How Effective is Surgery Against Cancer?
Executive Summary
- One of the least questioned treatments for cancer is surgery.
- The evidence from studies on cancer surgery indicates that it should be questioned.
Introduction
Cancer surgery intuitively makes sense and is often considered the most direct cancer treatment. However, this understanding is based upon a flawed assumption about how cancer works.
The following quotes are from the article The Efficacy of Surgical Treatment of Cancer – 20 Years Later.
Important Point #1: Cancer Surgery is Not Shown to Improve Outcomes
A review in 1993 found no evidence that surgery affected the course of the disease and an alternative paradigm was proposed. To identify evidence that the primary treatment of cancer, surgery, has been shown to affect the course of the disease.
If there is no such evidence, then to identify the correct paradigm of what cancer is from other cancer treatments that have been shown to be effective.
None of the seven indirect methods used showed that surgery clearly affects the course of the disease for any type of cancer. The lack of benefits from cancer screening now includes not only from breast cancer but also from bowel, lung, prostate and ovarian cancer screening. This confirms that cancer surgery is based on an invalid paradigm of what cancer is. Survival figures following treatments based on an alternative paradigm that assumes cancer is a systezmic disease were found to be superior to those following surgery, reinforcing the conclusion that cancer is a systemic disease and that cancer surgery is unlikely to be of benefit in most cases.
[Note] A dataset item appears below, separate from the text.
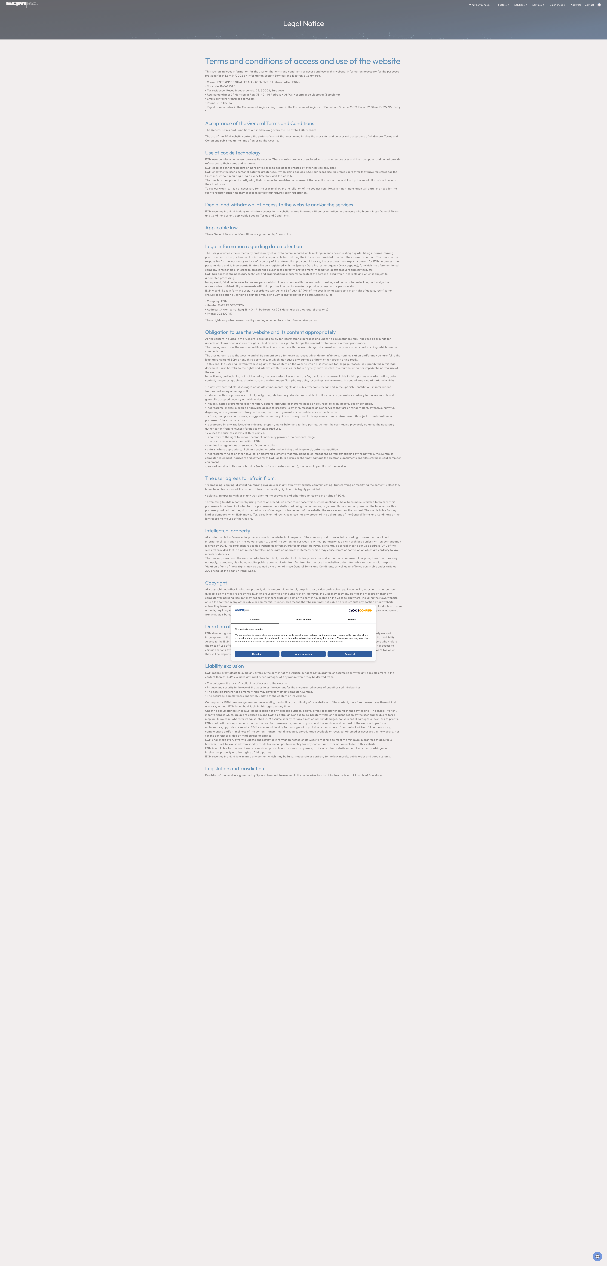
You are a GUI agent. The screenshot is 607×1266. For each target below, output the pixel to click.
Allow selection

No benefits can be expected to be achieved from using cancer surgery except in a few immediately life-threatening situations. Surgery appears to be based on an invalid paradigm of what cancer is. Cancer appears to be a systemic disease and therefore standard treatments need to be reassessed in this light.
Yet while this study was published in 2014, it has not impacted the frequency of cancer surgeries, although surgeries are now more targeted than they were in the past.
Important Point #2: Understanding Cancer as Not Merely a Local Disease
A major part of the error of relying upon surgery is viewing surgery as a local disease. That is, if a person has a tumor, the issue is local to that item and can be addressed by removing that item. This is explained in the following quotation.
The current paradigm is that cancer is a local disease that sometimes later spreads, so removing the tumour means removing the disease. Based on this paradigm the accepted primary treatment for cancer once a solid tumour is diagnosed is surgery. Prior to the acceptance of this paradigm cancer was considered a systemic disease. Over 130 years have passed since surgery became accepted as the primary treatment for cancer.